The idea is that an object very from the sun is disturbed and begins a highly elliptical orbit. These can be retrograde. It would also need to intersect with our orbit at its closest point to the sun (this is why we sum the two velocities).

The kinetic energy of a body in a circular orbit is half of its gravitational potential energy. Since the far point of the object's orbit (formally a comet I think) is nearly infinity, that means its kinetic energy at the close approach will be exactly equal to its potential energy at 1 AU. That means it's specific kinetic energy (just 1/2 v^2) will be twice that of Earth. That means it will be traveling at the square root of 2 times faster than Earth.

Obviously this would be rare, but the principle is that anything moving faster than this when it hits the atmosphere obviously came from somewhere outside our solar system. This is my brief illustration of the concept. Earth is green, sun is yellow, and the object is grey.

• Just for completeness: the square root of 2 times the circular velocity is simply the escape velocity, which is the velocity everywhere in a parabolic orbit. And indeed, a parabolic orbit is basically an elliptical orbit, with its far point at infinity. – Rody Oldenhuis Jul 17 '13 at 21:57
• IIRC, some comets can travel faster than 600km/s when nearing the Sun. – coleopterist Jul 19 '13 at 20:21
• @coleopterist Yes, but they can't become a meteor unless they come within Earth's orbit.

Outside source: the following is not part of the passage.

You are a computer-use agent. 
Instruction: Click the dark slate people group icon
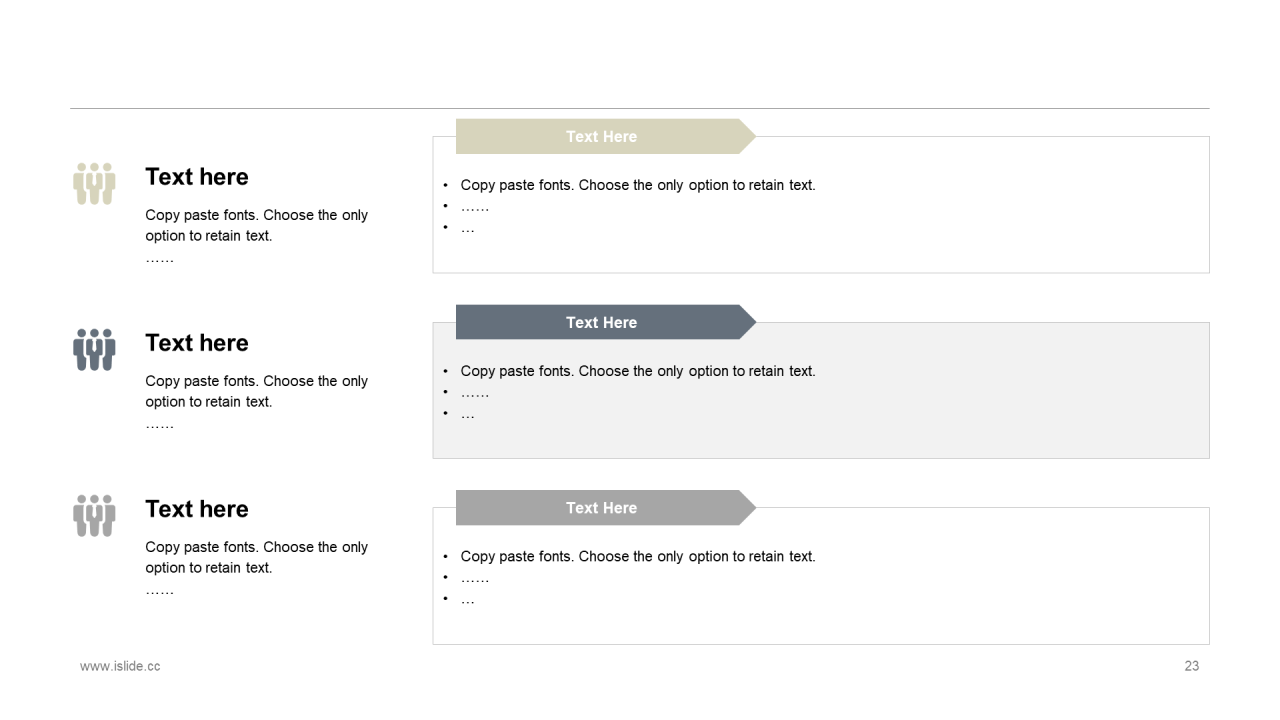pos(94,350)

Those comets that graze the sun pass Earth's path at the same speed of 30 x sqrt(2), but they'll be moving perpendicular, so they only hit Earth's atmosphere at 52 km/s. – AlanSE Jul 19 '13 at 20:25
• Or you could just work out that the escape velocity from the solar system (= the velocity of an object arriving from infinity) at the orbit of the Earth is 42 km/s. – Rob Jeffries Feb 1 '18 at 8:47

According to the American Meteor Society, meteorites usually hit the Earth's atmosphere going around 160,000 MPH.

Meteors enter the atmosphere at speeds ranging from 11 km/sec (25,000 mph), to 72 km/sec (160,000 mph!)...

Why such a big range, between 25k and 160k MPH?

The wide range in meteoroid speeds is caused partly by the fact that the Earth itself is traveling at about 30 km/sec (67,000 mph).

Also, there was recently a two to four meter meteorite that hit over California that was calculated to be going around 64k MPH.

researchers have calculated that the parent object of the Sutter’s Mill meteorite entered the atmosphere at 28.6 kilometers per second (64,000 mph).

The "American Meteor Society" states that meteorites typically enter the Earth's atmosphere at 11 - 72 km/s. This is not cited, but after some Googling it is a figure that is repeated often.

My understanding from basic physics is that when you calculate the requirements for escape velocity from a body's gravitational pull, the math is also able to point out the maximum accumulated velocity possible due to the pull of that gravity toward an object. In other words, while escape velocity calculates what is necessarily to counteract the body's gravitational force, the terminal impact velocity is the sum of that body's gravitational force as it accumulates over the course of the smaller body's acceleration from the farthest orbital reaches and plunges into the body as an impacting object. For our solar system, we're talking about the attractive force between the Sun's mass, the impacting body's maximum expected mass, plus whatever components of other solar system bodies (i.e. Jupiter, Earth) can be calculated to have a net boosting pull on that body. The latter are probably negligible compared to the Sun's pull across the farthest possible reaches. For asteroids, the upper limit is clearly much smaller than planet size. We can thus calculate a maximum terminal velocity due to gravity, upon impact, and this works out to approximately 160,000 mph. Another poster was incorrect in describing the highest value within a range by saying the speeds are "usually" that high. They are not, at all. In fact, 64,000 mph is the highest velocity we've directly measured from an asteroid/meteor so far, in our contemporary era of space travel and modern astronomy. That was the Sutter's Mill meteorite which was seen across the Western U.S. on November 1, 2016. The fastest possible impact velocity is thankfully seen so rarely on Earth that it probably has not ever occurred within the entire history of human existence. It's an upper limit - a theoretical maximum. I should note that comets must also be included in consideration, not just asteroids. Either one can become an impacting meteorite, and the calculations I've seen are from that perspective--what is the maximum impact velocity we might see from an object in the Solar System? An object can have its trajectory changed through an encounter with Jupiter, but that isn't going to cause more acceleration than the Sun's gravity is able to exert upon far more distant objects that eventually plunge in like cosmic bullets.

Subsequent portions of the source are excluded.